L'intérêt de ce Killer's Kiss ne réside vraiment pas dans son scénario qui est simplement mauvais. Pour entrer un peu dans les détails, on va dire que c'est inutilement alambiqué et que du coup ça ne passionne pas vraiment ; Kubrick aurait dû aller droit au but et raconter son histoire aussi simplement qu'efficacement.
Non, en fait, l'intérêt réside dans la mise en scène. On pourrait qualifier Killer's Kiss de film impressionniste tant l'esthétique est mise en avant au détriment de la narration. Les seuls thèmes que Kubrick se permet d'explorer sont en fait un prétexte à délivrer des compositions audacieuses.
Et oui, nous ne sommes qu'en 1955, mais Kubrick filme déjà comme aujourd'hui, alterne gros plans et plans d'ensemble avec rythme, se permet des mouvements de caméra afin de dynamiser le film, et parvient même à filmer des combats au plus près de manière très cinématographique. L'on pourra dire tout ce que l'on veut sur Kubrick, mais le bougre parvient malgré son jeune âge à plonger le spectateur dans l'action à une époque où l'on tourne encore dans des décors peints sur des cartons.
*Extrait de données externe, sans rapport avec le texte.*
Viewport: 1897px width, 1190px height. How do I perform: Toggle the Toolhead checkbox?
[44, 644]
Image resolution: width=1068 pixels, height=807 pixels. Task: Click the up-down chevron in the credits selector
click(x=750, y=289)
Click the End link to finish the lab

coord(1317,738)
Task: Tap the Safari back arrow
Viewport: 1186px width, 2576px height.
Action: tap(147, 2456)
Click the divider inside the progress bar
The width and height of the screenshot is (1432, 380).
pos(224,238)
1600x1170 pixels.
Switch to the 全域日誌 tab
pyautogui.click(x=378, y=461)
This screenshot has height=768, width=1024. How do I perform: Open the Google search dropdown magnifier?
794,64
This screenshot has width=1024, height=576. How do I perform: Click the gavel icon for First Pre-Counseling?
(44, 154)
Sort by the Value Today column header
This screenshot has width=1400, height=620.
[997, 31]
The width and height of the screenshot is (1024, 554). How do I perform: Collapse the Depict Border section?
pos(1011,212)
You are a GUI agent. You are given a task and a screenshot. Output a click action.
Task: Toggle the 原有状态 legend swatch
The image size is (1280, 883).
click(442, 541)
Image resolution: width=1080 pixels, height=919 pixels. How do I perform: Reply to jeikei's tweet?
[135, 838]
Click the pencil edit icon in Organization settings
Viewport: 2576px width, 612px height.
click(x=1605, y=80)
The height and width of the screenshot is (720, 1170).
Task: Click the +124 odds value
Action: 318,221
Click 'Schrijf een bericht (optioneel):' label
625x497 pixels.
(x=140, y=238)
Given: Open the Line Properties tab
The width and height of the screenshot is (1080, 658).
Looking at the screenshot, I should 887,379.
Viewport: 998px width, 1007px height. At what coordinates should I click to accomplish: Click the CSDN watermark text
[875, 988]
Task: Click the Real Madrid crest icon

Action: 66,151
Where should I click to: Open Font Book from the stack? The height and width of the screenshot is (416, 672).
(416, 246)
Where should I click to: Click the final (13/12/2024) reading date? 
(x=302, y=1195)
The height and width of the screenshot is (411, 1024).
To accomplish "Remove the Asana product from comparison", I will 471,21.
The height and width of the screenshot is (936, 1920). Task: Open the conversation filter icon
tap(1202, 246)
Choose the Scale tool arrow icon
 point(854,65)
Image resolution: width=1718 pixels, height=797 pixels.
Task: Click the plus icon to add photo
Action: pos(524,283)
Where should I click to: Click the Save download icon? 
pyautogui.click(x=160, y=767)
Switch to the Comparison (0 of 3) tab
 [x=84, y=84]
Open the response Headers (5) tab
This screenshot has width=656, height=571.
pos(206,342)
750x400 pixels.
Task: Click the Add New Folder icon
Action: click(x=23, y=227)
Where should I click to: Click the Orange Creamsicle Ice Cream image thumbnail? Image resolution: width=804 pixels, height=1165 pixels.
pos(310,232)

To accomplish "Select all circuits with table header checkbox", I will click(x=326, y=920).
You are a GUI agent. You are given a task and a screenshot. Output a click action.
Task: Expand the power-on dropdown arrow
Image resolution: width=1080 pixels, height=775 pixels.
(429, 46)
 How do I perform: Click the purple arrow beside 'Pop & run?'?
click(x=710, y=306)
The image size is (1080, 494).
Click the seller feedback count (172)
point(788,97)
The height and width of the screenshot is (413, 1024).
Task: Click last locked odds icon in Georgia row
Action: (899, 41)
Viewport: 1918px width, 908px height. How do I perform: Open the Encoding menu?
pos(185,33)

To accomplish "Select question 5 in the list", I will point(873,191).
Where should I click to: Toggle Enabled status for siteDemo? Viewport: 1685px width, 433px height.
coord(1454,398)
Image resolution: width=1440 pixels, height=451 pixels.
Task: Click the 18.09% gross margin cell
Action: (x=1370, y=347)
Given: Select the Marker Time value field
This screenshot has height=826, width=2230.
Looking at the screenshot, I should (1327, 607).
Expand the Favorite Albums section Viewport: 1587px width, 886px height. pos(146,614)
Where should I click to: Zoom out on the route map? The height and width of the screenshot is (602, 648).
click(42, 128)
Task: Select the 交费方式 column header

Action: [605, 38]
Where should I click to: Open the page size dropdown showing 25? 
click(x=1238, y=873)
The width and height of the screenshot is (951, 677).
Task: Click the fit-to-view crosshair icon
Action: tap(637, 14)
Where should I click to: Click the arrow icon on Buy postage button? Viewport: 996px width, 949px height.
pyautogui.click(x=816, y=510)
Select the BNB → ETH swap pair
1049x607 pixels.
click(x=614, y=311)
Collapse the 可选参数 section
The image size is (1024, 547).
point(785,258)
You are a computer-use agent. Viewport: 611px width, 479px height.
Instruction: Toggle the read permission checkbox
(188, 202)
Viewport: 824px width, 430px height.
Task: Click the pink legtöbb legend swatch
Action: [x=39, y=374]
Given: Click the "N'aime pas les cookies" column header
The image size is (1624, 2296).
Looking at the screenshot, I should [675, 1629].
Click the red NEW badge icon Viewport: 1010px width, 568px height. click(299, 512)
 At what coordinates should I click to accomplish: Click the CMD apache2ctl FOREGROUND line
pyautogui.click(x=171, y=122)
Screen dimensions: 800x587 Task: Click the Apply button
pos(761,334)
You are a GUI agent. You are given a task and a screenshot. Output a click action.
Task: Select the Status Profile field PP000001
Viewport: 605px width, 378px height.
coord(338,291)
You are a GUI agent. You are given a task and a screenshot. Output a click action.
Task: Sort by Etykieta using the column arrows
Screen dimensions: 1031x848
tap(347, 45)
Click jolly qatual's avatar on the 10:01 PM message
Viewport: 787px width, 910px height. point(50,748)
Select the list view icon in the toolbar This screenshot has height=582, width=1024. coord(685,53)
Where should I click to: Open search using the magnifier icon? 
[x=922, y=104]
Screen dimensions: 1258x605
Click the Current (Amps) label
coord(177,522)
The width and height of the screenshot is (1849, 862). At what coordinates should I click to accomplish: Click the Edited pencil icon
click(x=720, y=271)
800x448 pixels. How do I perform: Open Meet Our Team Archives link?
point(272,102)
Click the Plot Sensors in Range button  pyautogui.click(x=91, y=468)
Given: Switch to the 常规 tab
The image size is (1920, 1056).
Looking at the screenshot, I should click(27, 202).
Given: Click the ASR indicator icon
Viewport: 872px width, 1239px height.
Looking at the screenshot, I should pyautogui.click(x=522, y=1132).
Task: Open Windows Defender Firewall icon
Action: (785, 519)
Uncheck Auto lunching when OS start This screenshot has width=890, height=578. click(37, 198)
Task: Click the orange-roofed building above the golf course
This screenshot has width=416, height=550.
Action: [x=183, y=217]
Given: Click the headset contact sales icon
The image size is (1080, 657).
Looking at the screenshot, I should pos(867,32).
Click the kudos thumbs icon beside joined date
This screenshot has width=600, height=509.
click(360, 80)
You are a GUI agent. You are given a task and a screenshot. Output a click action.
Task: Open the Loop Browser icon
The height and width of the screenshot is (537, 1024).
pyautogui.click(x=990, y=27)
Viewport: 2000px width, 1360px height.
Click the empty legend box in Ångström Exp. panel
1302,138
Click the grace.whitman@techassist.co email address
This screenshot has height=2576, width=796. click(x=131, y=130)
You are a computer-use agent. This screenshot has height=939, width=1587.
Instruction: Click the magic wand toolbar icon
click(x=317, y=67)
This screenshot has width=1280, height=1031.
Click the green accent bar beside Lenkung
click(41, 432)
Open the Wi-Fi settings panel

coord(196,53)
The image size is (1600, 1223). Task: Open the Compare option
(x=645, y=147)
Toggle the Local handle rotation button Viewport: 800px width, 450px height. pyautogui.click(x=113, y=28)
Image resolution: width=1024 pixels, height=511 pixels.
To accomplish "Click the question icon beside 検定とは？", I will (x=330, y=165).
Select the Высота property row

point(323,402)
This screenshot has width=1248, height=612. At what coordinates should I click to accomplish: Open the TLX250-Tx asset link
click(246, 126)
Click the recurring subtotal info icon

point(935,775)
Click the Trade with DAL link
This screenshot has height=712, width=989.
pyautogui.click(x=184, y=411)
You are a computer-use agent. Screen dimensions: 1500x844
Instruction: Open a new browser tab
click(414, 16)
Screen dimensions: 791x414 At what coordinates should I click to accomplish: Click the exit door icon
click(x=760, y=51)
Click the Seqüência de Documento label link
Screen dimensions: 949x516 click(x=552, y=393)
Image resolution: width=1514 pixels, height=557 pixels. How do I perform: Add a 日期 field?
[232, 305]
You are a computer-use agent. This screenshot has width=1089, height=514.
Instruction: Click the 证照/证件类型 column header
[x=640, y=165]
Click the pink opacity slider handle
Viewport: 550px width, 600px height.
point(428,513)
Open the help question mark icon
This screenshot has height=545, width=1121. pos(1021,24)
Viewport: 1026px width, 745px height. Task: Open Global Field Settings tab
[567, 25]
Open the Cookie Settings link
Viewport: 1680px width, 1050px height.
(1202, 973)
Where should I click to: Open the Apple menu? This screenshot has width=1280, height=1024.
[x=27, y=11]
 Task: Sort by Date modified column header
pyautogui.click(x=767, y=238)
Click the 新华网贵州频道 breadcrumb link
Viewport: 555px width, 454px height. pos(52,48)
D'ailleurs l'utilisation des décors est très intéressante ; on sent bien que c'est un film de photographe qui privilégie les belles lignes de fuite à un découpage bancal.
Ce qui m'a fascinné dans ce film, c'est le rapport au corps dans lequel nous emmène Kubrick. L'une des première scènes montre en parallèle un combat de boxe et un bal dansant. Plus tard, il y a ce plan du héros qui matte l'héroïne en face à travers un miroir (si proche et pourtant si loin) et enfin, il y a le célèbre affrontement dans une usine de mannequins.
Bref, Killer's Kiss est un film qui vaut pour son esthétique avant tout. D'ailleurs c'est bien simple, pour moi qui n'aime pas Raging Bull, je préfère mille fois ce film au scénario maladroit au chef d'oeuvre de Scorsese.